ACTIVITY: Retype every entry below exactly as it stands.

DATA EXTRACTS:
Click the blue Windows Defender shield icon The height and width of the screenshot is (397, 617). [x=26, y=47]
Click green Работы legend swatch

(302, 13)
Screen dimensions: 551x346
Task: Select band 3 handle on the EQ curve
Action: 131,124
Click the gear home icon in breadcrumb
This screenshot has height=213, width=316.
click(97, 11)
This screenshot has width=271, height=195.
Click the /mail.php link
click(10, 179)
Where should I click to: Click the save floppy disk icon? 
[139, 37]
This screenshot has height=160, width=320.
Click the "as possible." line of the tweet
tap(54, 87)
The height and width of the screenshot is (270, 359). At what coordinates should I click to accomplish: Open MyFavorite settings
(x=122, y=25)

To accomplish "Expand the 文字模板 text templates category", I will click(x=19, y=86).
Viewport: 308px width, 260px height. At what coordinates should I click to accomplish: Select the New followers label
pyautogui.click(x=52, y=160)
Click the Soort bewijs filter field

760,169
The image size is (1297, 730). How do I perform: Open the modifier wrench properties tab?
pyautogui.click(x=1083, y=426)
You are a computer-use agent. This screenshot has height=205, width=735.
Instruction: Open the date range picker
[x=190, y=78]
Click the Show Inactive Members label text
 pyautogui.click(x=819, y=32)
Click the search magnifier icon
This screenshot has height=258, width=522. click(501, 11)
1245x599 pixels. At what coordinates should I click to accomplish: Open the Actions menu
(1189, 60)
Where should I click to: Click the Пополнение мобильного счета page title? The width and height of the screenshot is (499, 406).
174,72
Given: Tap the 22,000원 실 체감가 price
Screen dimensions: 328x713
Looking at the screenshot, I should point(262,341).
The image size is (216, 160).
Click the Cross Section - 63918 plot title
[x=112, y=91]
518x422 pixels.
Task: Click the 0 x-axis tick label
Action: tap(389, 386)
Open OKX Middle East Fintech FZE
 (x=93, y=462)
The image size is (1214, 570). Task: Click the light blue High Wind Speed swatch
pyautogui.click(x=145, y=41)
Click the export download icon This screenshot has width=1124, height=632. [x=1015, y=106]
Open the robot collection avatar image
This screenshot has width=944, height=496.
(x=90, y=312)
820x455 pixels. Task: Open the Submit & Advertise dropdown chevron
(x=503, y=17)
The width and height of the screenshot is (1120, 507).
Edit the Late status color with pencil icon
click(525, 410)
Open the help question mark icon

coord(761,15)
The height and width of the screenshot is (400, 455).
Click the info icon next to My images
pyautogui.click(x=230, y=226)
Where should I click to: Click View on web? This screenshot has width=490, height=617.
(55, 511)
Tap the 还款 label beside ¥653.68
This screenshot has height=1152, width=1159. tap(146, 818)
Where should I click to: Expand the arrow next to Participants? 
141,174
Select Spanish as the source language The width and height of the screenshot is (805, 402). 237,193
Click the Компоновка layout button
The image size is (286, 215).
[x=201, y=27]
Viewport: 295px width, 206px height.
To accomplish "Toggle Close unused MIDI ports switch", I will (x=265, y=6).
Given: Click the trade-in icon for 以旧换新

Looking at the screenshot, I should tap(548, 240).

YOUR RESPONSE:
Click the blue Windows Defender shield icon The height and width of the screenshot is (397, 617). [x=26, y=47]
Click green Работы legend swatch

(302, 13)
Screen dimensions: 551x346
Task: Select band 3 handle on the EQ curve
Action: 131,124
Click the gear home icon in breadcrumb
This screenshot has height=213, width=316.
click(97, 11)
This screenshot has width=271, height=195.
Click the /mail.php link
click(10, 179)
Where should I click to: Click the save floppy disk icon? 
[139, 37]
This screenshot has height=160, width=320.
Click the "as possible." line of the tweet
tap(54, 87)
The height and width of the screenshot is (270, 359). At what coordinates should I click to accomplish: Open MyFavorite settings
(x=122, y=25)

To accomplish "Expand the 文字模板 text templates category", I will click(x=19, y=86).
Viewport: 308px width, 260px height. At what coordinates should I click to accomplish: Select the New followers label
pyautogui.click(x=52, y=160)
Click the Soort bewijs filter field

760,169
The image size is (1297, 730). How do I perform: Open the modifier wrench properties tab?
pyautogui.click(x=1083, y=426)
You are a computer-use agent. This screenshot has height=205, width=735.
Instruction: Open the date range picker
[x=190, y=78]
Click the Show Inactive Members label text
 pyautogui.click(x=819, y=32)
Click the search magnifier icon
This screenshot has height=258, width=522. click(501, 11)
1245x599 pixels. At what coordinates should I click to accomplish: Open the Actions menu
(1189, 60)
Where should I click to: Click the Пополнение мобильного счета page title? The width and height of the screenshot is (499, 406).
174,72
Given: Tap the 22,000원 실 체감가 price
Screen dimensions: 328x713
Looking at the screenshot, I should point(262,341).
The image size is (216, 160).
Click the Cross Section - 63918 plot title
[x=112, y=91]
518x422 pixels.
Task: Click the 0 x-axis tick label
Action: tap(389, 386)
Open OKX Middle East Fintech FZE
 (x=93, y=462)
The image size is (1214, 570). Task: Click the light blue High Wind Speed swatch
pyautogui.click(x=145, y=41)
Click the export download icon This screenshot has width=1124, height=632. [x=1015, y=106]
Open the robot collection avatar image
This screenshot has width=944, height=496.
(x=90, y=312)
820x455 pixels. Task: Open the Submit & Advertise dropdown chevron
(x=503, y=17)
The width and height of the screenshot is (1120, 507).
Edit the Late status color with pencil icon
click(525, 410)
Open the help question mark icon

coord(761,15)
The height and width of the screenshot is (400, 455).
Click the info icon next to My images
pyautogui.click(x=230, y=226)
Where should I click to: Click View on web? This screenshot has width=490, height=617.
(55, 511)
Tap the 还款 label beside ¥653.68
This screenshot has height=1152, width=1159. tap(146, 818)
Where should I click to: Expand the arrow next to Participants? 
141,174
Select Spanish as the source language The width and height of the screenshot is (805, 402). 237,193
Click the Компоновка layout button
The image size is (286, 215).
[x=201, y=27]
Viewport: 295px width, 206px height.
To accomplish "Toggle Close unused MIDI ports switch", I will (x=265, y=6).
Given: Click the trade-in icon for 以旧换新

Looking at the screenshot, I should tap(548, 240).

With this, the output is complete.